Reactions of Key Players
The positions of leading companies demonstrate several strategic patterns.
Eli Lilly chose the path of aggressive technological leap. In addition to the two deals mentioned above, the company invested in Insilico's IPO on the Hong Kong Stock Exchange and created a physical AI lab with NVIDIA. As Lilly's Vice President of Molecule Discovery Andrew Adams stated, "Insilico's AI-driven drug discovery capabilities are a powerful addition to our clinical development expertise."
Merck focuses on oncology and immunology, preparing a portfolio of new products worth $70 billion to compensate for the loss of the Keytruda patent in 2028. The company launched 16 global Phase III studies for its ADC candidate sac-TMT.
Pfizer and Bristol Myers Squibb use a different tactic—large one-time acquisitions. Pfizer, after competing with Novo Nordisk, bought Metsera for up to $10 billion, while BMS spent $30 billion on portfolio diversification.
Tech giants are also entering the market. The Anthropic-Coefficient Bio deal and Amazon/NVIDIA's participation in OpenAI rounds show that the boundary between AI labs and pharmaceutical companies is blurring. Coefficient, acquired by Anthropic, specialized in protein design—and now this competence is integrated into the Claude ecosystem.
Regulators signal flexibility. The FDA had already approved 46 cell and gene therapy products by August 2025, and ARPA-H is funding the development of "agentic AI" for treating chronic diseases.
Forecast and Conclusions
2026 is highly likely to be a turning point for AI-driven pharma for several reasons.
First, the pace of deals will accelerate in the second half of the year.
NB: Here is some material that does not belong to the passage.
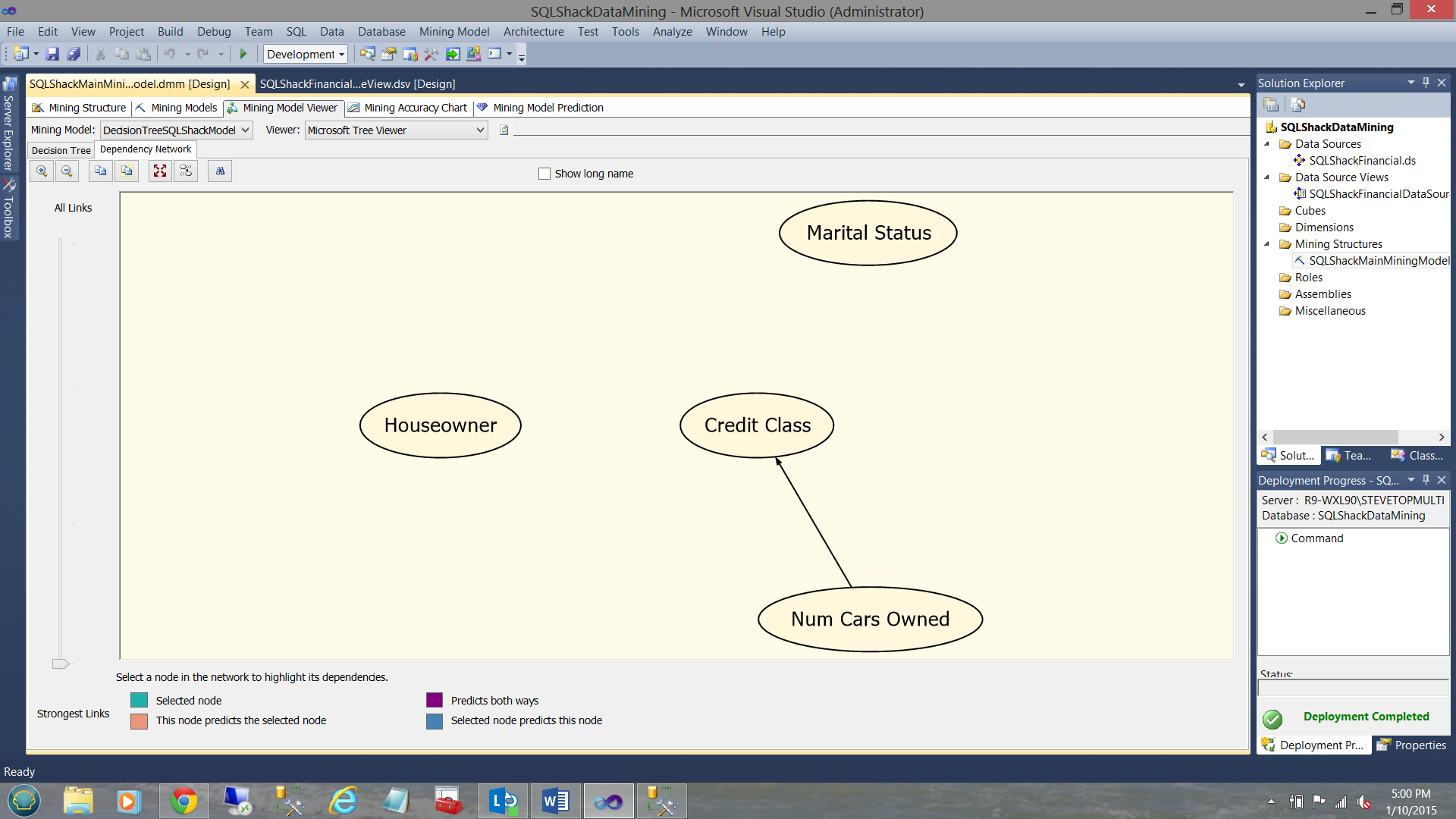Open the Viewer type dropdown
The height and width of the screenshot is (819, 1456).
click(479, 130)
ING points out that the Fed rate cut in 2026 will reduce the cost of capital and increase appetite for risky acquisitions. An additional catalyst is the US administration's favorable attitude toward mega-deals.
Second, competition for AI platforms will intensify. The number of mature AI-biotech startups with proven clinical efficacy remains limited, while demand from Big Pharma continues to grow. This inevitably pushes valuations up and may lead to a "bubble" in the AI-biotech segment.
Third, regulatory risks remain underestimated. As ING notes, investors tend to ignore political risks until they materialize—yet ongoing price negotiations under the Inflation Reduction Act and potential simplification of biosimilar market entry could reduce the future profitability of acquired assets.
For the industry as a whole, the main conclusion is this: AI is fundamentally changing the "risk logic" of pharmaceutical investments. Companies using predictive models to optimize targets and trial design can build a more compelling investment case than traditional biotechs. Pharma, which for decades operated on a "one molecule, one disease, ten years of development" model, is turning into an industry of platform technologies, where the key asset is not a specific drug but the ability to quickly and predictably generate new medicines with AI.